Everything You Need to Know About California Labor Code 2750-2754

California Labor Code 2750-2754 covers different aspects of employment contracts. Here’s everything you need to know about California Labor Code 2750-2754.

Labor Code 2750 has multiple tenets as to what constitutes an employment contract and whether there are any applicable rebuttable presumptions to said contracts in great detail. Code 2751 details the process an employer and employee embark on to initiate an employment contract, Code 2753 makes note of who this type of contract would not apply to, and code 2754 introduces terms and defines “California-based team,” “cheerleader,” and “professional sports team” in the context of the law.

Code 2750

The first code of Article 1 of Employment Relations, Ch. 2 Employer and Employee states that a contract of employment is one by which the employer engages with the employee to achieve a benefit for the employee or for a third party. Code 2750.5 claims that there is a rebuttable presumption (a rule that can be inferred based on a set of facts or is conclusive based on the absence of contradictory evidence), that affects a burden of proof (where one party is tasked with proving or disproving a disputed fact) that the worker performing services where a license is required, pursuant to Ch. 9, Div. 3 of the Business and Professions Code. If the person performing the services receives this license, they are considered an employee rather than an independent contractor.

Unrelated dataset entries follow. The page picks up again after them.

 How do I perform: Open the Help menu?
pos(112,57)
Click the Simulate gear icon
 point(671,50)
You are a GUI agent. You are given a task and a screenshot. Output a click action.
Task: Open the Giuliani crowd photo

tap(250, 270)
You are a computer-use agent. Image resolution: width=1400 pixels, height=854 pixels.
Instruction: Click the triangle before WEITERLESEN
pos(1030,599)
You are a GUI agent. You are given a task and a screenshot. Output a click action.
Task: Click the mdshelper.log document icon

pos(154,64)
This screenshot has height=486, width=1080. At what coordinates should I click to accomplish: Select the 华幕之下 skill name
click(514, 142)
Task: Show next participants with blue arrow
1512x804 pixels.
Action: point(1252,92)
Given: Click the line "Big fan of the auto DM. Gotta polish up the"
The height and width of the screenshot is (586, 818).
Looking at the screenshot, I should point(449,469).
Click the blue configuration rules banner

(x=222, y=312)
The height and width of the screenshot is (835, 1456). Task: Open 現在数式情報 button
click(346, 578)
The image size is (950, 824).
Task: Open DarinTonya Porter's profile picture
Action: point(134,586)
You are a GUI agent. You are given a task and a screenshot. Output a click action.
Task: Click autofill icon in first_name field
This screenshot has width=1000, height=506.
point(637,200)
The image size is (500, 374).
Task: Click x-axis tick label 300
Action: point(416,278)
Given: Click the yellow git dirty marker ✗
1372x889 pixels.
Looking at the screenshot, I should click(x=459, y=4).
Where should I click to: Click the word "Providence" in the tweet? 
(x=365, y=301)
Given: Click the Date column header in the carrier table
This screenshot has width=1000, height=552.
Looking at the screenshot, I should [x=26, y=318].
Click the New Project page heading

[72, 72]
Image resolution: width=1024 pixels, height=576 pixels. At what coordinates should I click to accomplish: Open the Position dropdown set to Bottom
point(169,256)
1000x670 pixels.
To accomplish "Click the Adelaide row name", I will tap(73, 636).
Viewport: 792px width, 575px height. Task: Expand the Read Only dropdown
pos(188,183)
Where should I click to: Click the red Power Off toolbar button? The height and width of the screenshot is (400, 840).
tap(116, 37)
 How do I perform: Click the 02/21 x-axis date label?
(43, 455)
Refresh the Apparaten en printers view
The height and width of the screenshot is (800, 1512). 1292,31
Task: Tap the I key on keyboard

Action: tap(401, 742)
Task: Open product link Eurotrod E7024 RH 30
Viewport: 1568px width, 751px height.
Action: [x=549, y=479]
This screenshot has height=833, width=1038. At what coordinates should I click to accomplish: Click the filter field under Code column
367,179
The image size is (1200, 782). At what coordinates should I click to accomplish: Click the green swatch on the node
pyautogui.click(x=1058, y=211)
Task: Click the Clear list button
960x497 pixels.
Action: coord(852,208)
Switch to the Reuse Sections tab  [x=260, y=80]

Sufficient proof of independent contractor status includes:

  • The person has the right to control the manner of the performance of the contract for services, and the result of the work overrides the means by which is was accomplished,
  • The person is regularly engaged with an independently established business,
  • Their independent contractor status is bona fide (authentic), which means there are factors in it to suggest the individual has substantial investment in the business aside from their personal services and that they have control over the time and place where the work is performed,
  • The person has obtained a valid contractors’ license as an independent contractor if they intend to perform any function or activity that requires said license.

Code 2750.6 indicates that there is a rebuttable presumption that affects the burden of proof that a physician or surgeon who enters into a contract for the performance of health services at a licensed healthcare clinic (defined in Section 1204 of the Health and Safety Code) is considered to be an independent contractor as opposed to an employee. A physician or surgeon cannot be employed to perform their professional services if their employment would contradict or violate the law in any way.

Code 2750.8 declares that the Labor Commissioner and the Employment Development Department have the shared authority to administer the Motor Carrier Employer Amnesty Program, which allows an eligible motor carrier to perform drayage services (freight transportation over a short distance) at any port to be relieved of any liability of commercial drivers being incorrectly classified as independent contractors. However, by this program, the eligible motor carrier can make a settlement agreement with the Labor Commissioner, where all commercial drivers can be classified as employees. A comprehensive list of the definitions of “motor carrier,” “port,” “program,” and requirements for eligible motor carriers to enroll and participate in this program can be found here.

Code 2751

Code 2751 states that any time an employer begins a contract for employment for services rendered within the state, the contract should include the method for compensation should be predetermined. The employer should present a signed contract to every employee who is a party in the contract, and obtain their signed receipt of the contract in return. The contract will expire when the parties no longer work under the terms of the expired contract. The contract remains in effect until it is suspended or terminated by either party. More information on the grounds of these contracts can be found here.

Related: Implied Employment Contracts & Wrongful Termination in California

Code 2753

Code 2753 defines a person who, for money or some other value, consciously advises an employer to treat an individual as an independent contractor to avoid employee status will be held liable with the employer if said individual is not found to be an independent contractor. This rule, however, does not apply to a person whose role is to provide advice to their employer, and an attorney who is authorized to practice law in California or another U.S. territory, whose job is to provide legal advice relevant to the practice of law.

Code 2754

Code 2754 references certain definitions that pertain to this section of the law. Firstly, a “California-based team” is a team that plays the majority of their games in the state of California, a “cheerleader” is a person who performs dance, acrobatics, or gymnastics routines regularly, and does not pertain to individuals who are not affiliated with a California-based sports team during its regularly scheduled games/events. Thirdly, a “professional sports team” is a team at the minor or major league level in either baseball, basketball, football, ice hockey, or soccer.

In spite of any other law, the Unemployment Insurance Code, and the California Fair Employment and Housing Act, a cheerleader who represents a California-based professional sports team directly or via a labor contractor during their regularly scheduled games/events is considered to be an employee of the sports organization.